#### Excerpt to read

::::::

The decision applies to historic property syndication complaints – essentially those received between 2009 and 2014. It should not be interpreted as a “general rejection” of new complaints relating to property syndications or other investment schemes where such cases involve material disputes of fact, Simpson said.
Invariably, complaints involve disputes of fact, even material ones, but, in most cases, the Office can make a finding based on the evidence or information provided, he said.
A letter the Office has been sending to complainants states the Ombud is uncertain how to deal with property syndication matters after the FST and the High Court set aside its determinations.
“In some cases, the Ombud drafted and issued a new reconsidered determination but with the same order. These new reconsidered determinations were once again set aside by the Tribunal and referred back to the Ombud for reconsideration,” the letter says.
In December last year, Moonstone reported that the FST had set aside and remitted the Ombud’s third determination on the same property syndication complaint, which was lodged with the Ombud in 2012. The first determination on the complaint was issued in 2016.
The letter goes on to state that the appointment of a new permanent Ombud (that is, Simpson) on 1 November 2022 “required a reconsideration of the Tribunal judgments and a review of the Ombud’s approach to all these long-outstanding matters”.
The letter concludes by informing complainants that the decision to close the file can be taken to the FST for reconsideration.
The Tribunal has already dismissed at least one such reconsideration application after finding there was no basis for it to interfere with the Ombud’s decision.
The Ombud exercised his discretion in terms of section 27(3)(c) of the FAIS Act and motivated his decision fully, the FST said in a brief ruling.
How many complaints are affected?
The Ombud’s decision to close its files follows the Office’s confirming in December 2022 that it had placed a moratorium on all its outstanding property syndication complaints.
The moratorium was implemented to give it an opportunity to consider the decisions issued by the FST and High Court judgments on whether the South African Reserve Bank was the legal cause of the losses allegedly suffered by the complainants.
Simpson said the Office received about 3 500 complaints related to property syndication investments between 2009 and 2014. Most of the cases were closed over the years for various reasons, such as prescription.
He said the Office has 1 004 active complaints. “We are now closing these remaining matters, as they require hearings, which is more appropriate for a court of law.”
The decision to close the files on property syndication cases also applies to the determinations that the FST has sent back to the Ombud for reconsideration, Simpson said.
The Office issued 110 determinations on property syndication matters from 2010 to 2022.
“It is unknown how many of the orders were complied with by the respondents (if any). The opposition by the respondents to the determinations escalated at various stages, but the most recent Tribunal judgments expressed clear views on whether the Ombud should be dealing with these cases,” Simpson said.
Disputes of fact and legal causation
The Ombud’s decision ends what was becoming a “merry-go-round” of the Office issuing a determination on a property syndication complaint, the Tribunal remitting the determination to the Ombud, the Ombud issuing a new determination, and so on.
In terms of the Financial Sector Regulation Act, if the Tribunal sets aside a decision by the FAIS Ombud, it must refer the matter back to the Ombud for reconsideration.

::::::

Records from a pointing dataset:
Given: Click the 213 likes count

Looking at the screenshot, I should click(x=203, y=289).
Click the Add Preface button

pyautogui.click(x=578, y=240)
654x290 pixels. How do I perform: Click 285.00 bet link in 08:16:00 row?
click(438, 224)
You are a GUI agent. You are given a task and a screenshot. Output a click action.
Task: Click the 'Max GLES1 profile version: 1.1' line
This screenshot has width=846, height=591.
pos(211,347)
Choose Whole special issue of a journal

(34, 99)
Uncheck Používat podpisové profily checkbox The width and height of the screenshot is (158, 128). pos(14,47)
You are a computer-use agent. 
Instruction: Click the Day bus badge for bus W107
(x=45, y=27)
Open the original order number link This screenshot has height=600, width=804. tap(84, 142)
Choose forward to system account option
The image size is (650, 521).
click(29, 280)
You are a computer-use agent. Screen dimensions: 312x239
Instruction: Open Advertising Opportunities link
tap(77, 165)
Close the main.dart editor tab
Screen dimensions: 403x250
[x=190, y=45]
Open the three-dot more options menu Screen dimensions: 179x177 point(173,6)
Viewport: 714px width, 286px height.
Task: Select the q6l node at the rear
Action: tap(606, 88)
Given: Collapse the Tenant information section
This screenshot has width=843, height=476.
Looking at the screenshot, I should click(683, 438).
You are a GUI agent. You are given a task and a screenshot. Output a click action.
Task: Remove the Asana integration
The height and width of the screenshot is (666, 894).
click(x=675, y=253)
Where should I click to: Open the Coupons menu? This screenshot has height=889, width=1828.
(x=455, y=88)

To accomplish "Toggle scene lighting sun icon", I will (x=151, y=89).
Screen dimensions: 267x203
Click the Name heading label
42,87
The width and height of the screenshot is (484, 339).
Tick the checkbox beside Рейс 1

::::::

#### Parts of the exercise
1. Answer these questions from the article on property syndication complaints:
(a) On what date was the new permanent Ombud appointed?
(b) About how many complaints related to property syndication investments did the Office receive between 2009 and 2014?
(c) How many determinations on property syndication matters did the Office issue from 2010 to 2022?
2. Pull out the lines of the records from the line containing "Choose Whole special issue of a journal" to the line containing "(x=45, y=27)", both included, and reproduce them exactly.

#### Solution set
1.
(a) 1 November 2022
(b) About 3 500
(c) 110

2.
Choose Whole special issue of a journal

(34, 99)
Uncheck Používat podpisové profily checkbox The width and height of the screenshot is (158, 128). pos(14,47)
You are a computer-use agent. 
Instruction: Click the Day bus badge for bus W107
(x=45, y=27)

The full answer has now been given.